Brasilien, die Katastrophe scheint abgewendet.
Investors Daily zum Thema Global Anlegen
vom 03. September 2002 18:00 Uhr
ENL5454
Nach neusten Einschätzungen, insbesondere nach den am Montag gemeldeten Rekordüberschüssen in der Handelsbilanz, scheint das Schlimmste erst einmal abgewendet. Wäre nun auch noch Brasilien in den Bankrott geraten, hätte das nicht nur katastrophale Auswirkungen für den gesamten südamerikanischen Kontinent gehabt, sondern es hätte auch direkt auf die amerikanische Wirtschaft durchgeschlagen. Es stecken viele Kredite amerikanischer Banken und unzählige Investitionen anderer Firmen in Brasilien. Ein Bankrott hätte der gerade sowieso belasteten und auf schwachen Beinen stehenden amerikanische Wirtschaft eventuell den Todesstoß versetzen können.

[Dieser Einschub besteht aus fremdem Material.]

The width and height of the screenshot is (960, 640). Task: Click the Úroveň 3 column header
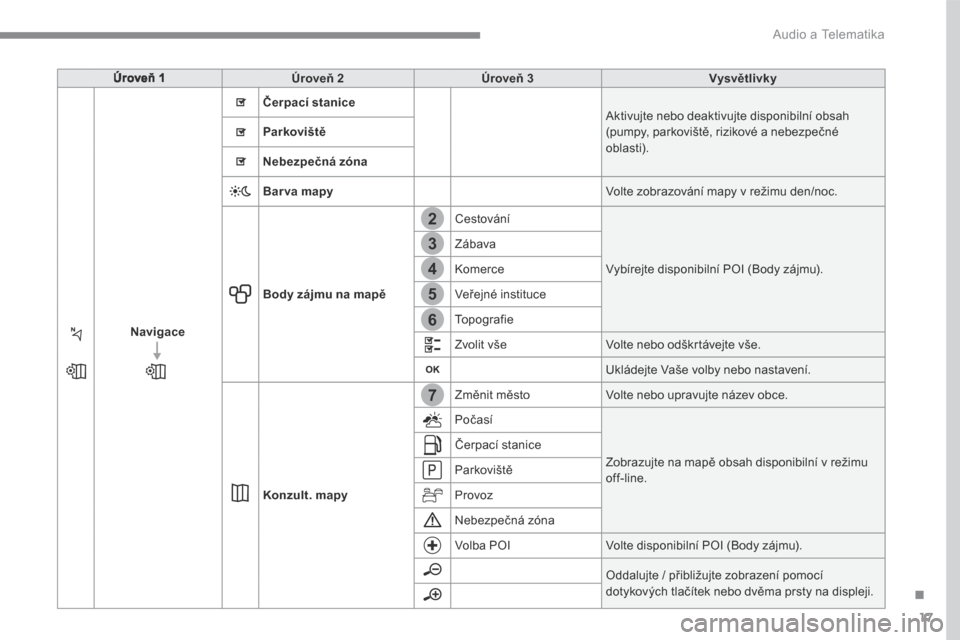[507, 78]
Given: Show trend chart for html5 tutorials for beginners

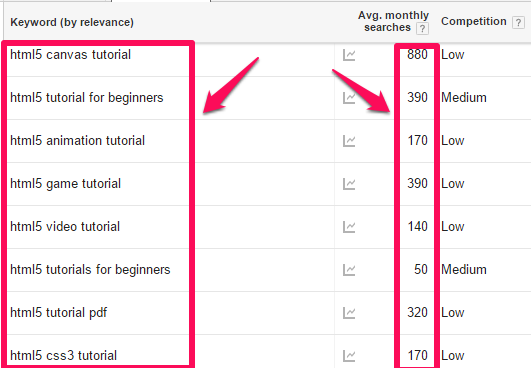Looking at the screenshot, I should 349,270.
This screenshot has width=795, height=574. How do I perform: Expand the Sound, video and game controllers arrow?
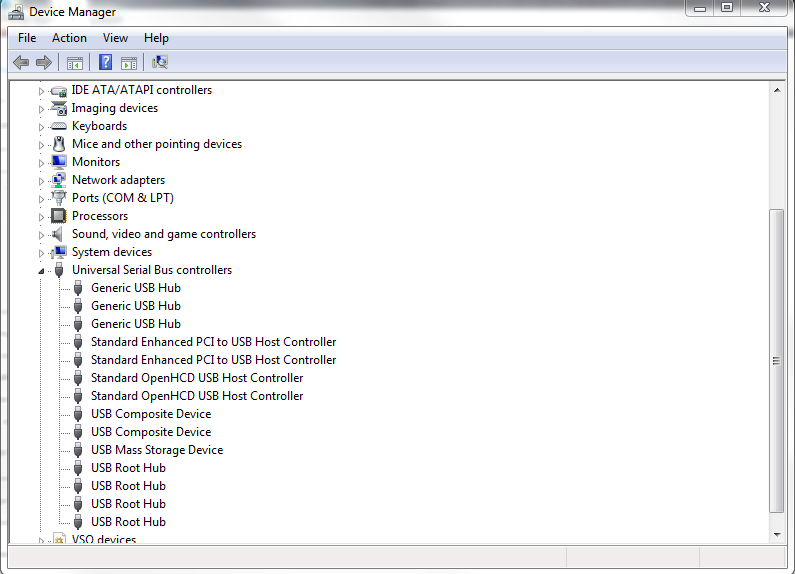pyautogui.click(x=42, y=235)
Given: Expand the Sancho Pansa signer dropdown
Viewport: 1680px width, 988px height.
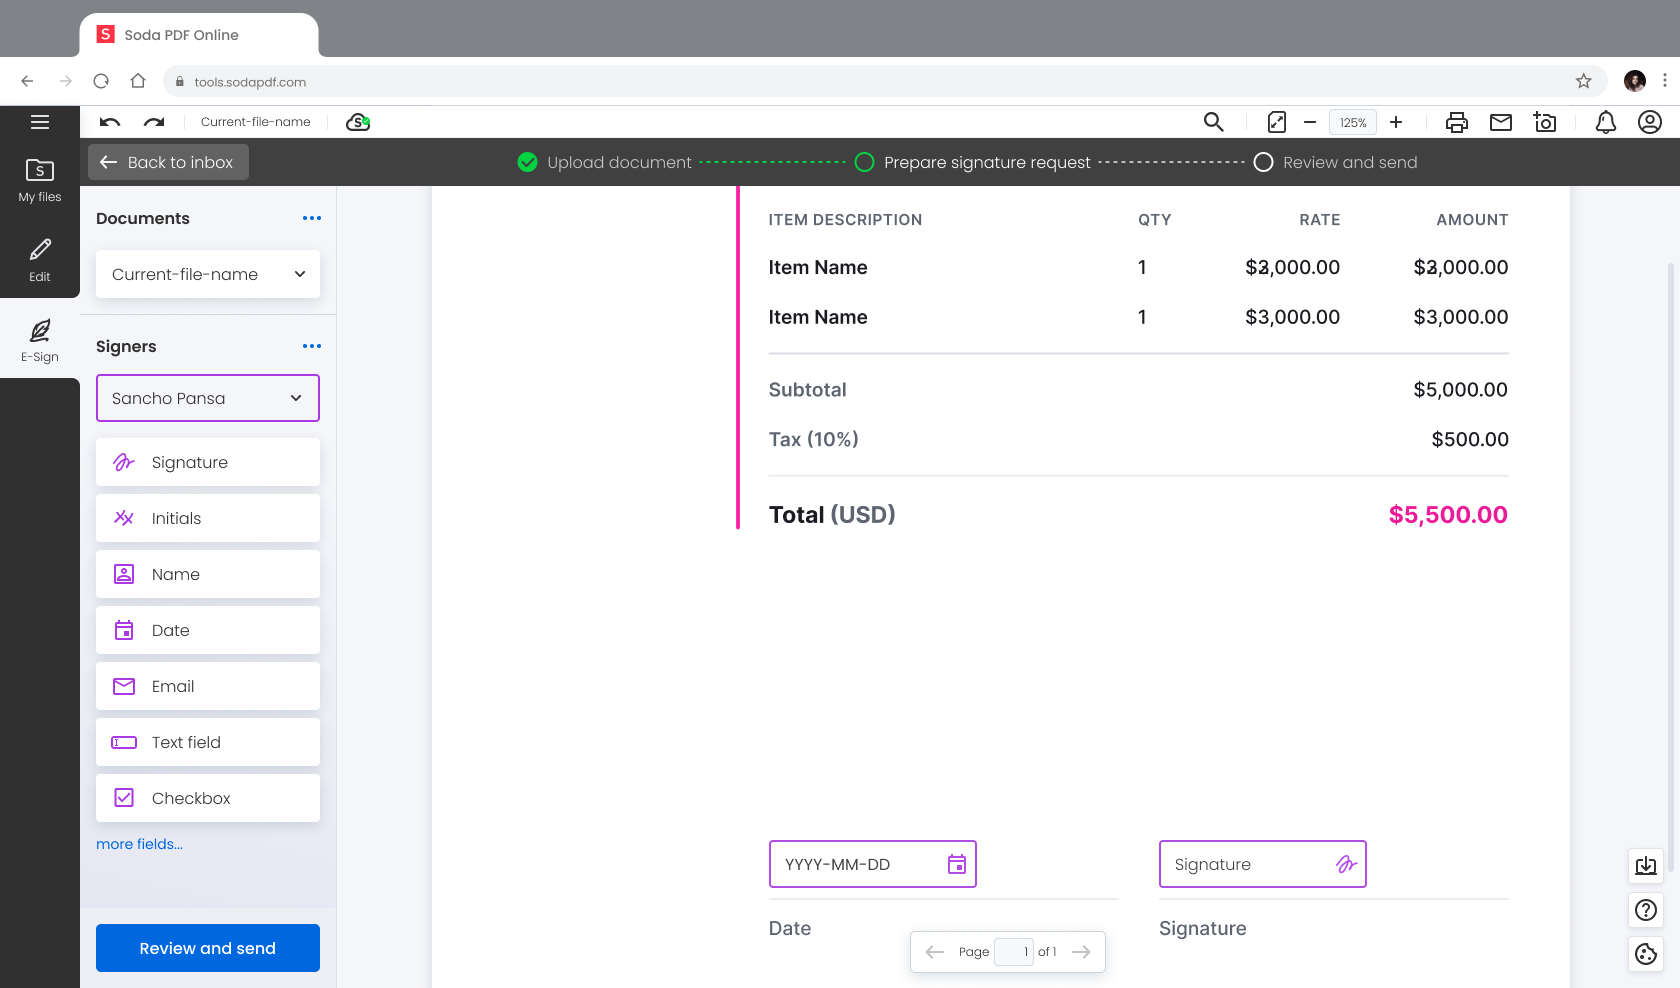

Das befürchteten zumindest einige Experten. Angefangen hatte alles im Frühsommer. Zu der Zeit befürchteten Investoren, der Linkskandidat Inácio Lula da Silva könne die brasilianische Präsidentschaftswahl im Oktober gewinnen und dann die Zinszahlungen des Landes einstellen. Daraufhin waren die Landeswährung und die Anleihen unter Druck geraten. Wie gefährlich die Lage war, erkennt man daran, dass der IWF relativ schnell und ohne viel Aufhebens reagierte, indem er Brasilien einen Kredit über 30 Mrd $ bewilligte. Der Linkskandidat Inácio Lula da Silva bekannte sich dann auch zu den IWF Bedingungen. Nun scheint das schlimmste abgewendet. Sogar die Risikoprämien auf brasilianische Staatsanleihen sinken. Es deutet alles darauf hin, dass sich die Lage beruhigt hat. Wirklich überwunden sind damit die Probleme Brasiliens und die der anderen süd- und mittelamerikanischen Länder nicht. Eine tickende Zeitbombe?